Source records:
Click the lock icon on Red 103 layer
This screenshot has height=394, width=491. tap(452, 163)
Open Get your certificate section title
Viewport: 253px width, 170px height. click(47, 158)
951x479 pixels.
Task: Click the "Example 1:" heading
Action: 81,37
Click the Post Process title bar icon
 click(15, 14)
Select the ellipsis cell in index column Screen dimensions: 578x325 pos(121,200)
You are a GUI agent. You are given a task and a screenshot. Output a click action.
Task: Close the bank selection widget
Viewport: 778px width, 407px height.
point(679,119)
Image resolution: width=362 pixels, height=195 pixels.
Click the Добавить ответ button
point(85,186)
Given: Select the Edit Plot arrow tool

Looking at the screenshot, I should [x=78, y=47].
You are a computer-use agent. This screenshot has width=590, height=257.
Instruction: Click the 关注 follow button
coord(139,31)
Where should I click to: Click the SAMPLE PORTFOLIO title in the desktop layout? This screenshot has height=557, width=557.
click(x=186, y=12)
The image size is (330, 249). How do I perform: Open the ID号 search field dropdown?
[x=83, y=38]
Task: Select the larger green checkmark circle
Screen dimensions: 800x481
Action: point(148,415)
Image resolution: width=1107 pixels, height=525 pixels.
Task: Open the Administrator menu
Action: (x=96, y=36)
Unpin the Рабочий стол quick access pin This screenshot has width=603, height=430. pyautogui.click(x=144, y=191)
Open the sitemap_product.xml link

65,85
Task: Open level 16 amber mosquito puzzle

## Exercise goal
Set the entries above down again, each one exactly as written.

## Answer area
Click the lock icon on Red 103 layer
This screenshot has height=394, width=491. tap(452, 163)
Open Get your certificate section title
Viewport: 253px width, 170px height. click(47, 158)
951x479 pixels.
Task: Click the "Example 1:" heading
Action: 81,37
Click the Post Process title bar icon
 click(15, 14)
Select the ellipsis cell in index column Screen dimensions: 578x325 pos(121,200)
You are a GUI agent. You are given a task and a screenshot. Output a click action.
Task: Close the bank selection widget
Viewport: 778px width, 407px height.
point(679,119)
Image resolution: width=362 pixels, height=195 pixels.
Click the Добавить ответ button
point(85,186)
Given: Select the Edit Plot arrow tool

Looking at the screenshot, I should [x=78, y=47].
You are a computer-use agent. This screenshot has width=590, height=257.
Instruction: Click the 关注 follow button
coord(139,31)
Where should I click to: Click the SAMPLE PORTFOLIO title in the desktop layout? This screenshot has height=557, width=557.
click(x=186, y=12)
The image size is (330, 249). How do I perform: Open the ID号 search field dropdown?
[x=83, y=38]
Task: Select the larger green checkmark circle
Screen dimensions: 800x481
Action: point(148,415)
Image resolution: width=1107 pixels, height=525 pixels.
Task: Open the Administrator menu
Action: (x=96, y=36)
Unpin the Рабочий стол quick access pin This screenshot has width=603, height=430. pyautogui.click(x=144, y=191)
Open the sitemap_product.xml link

65,85
Task: Open level 16 amber mosquito puzzle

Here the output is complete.